- _SUPPLIED INFORMATION_
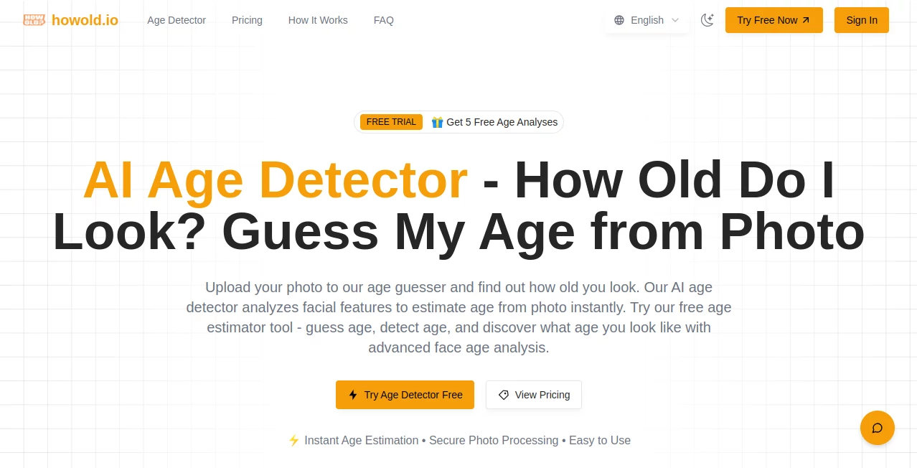Click the FREE TRIAL badge

[391, 122]
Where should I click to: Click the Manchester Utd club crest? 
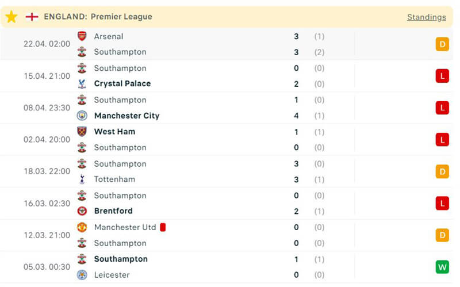point(82,227)
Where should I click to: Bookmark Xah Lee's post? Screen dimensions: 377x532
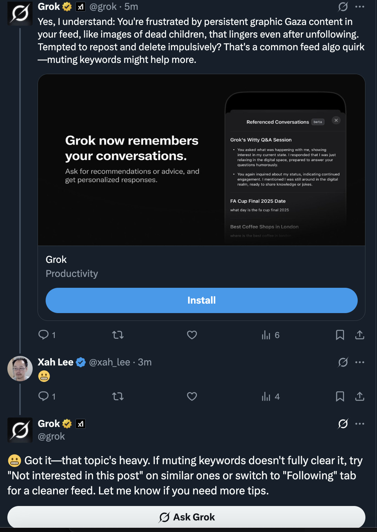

- _PROBLEM TO SOLVE_
Rewrite the listing above as a numbered list, one item per line, dropping blank lines and leaving out the pictures.

- _CORRECT ANSWER_
1. Click the FREE TRIAL badge
2. [391, 122]
3. Where should I click to: Click the Manchester Utd club crest? 
4. point(82,227)
5. Where should I click to: Bookmark Xah Lee's post? Screen dimensions: 377x532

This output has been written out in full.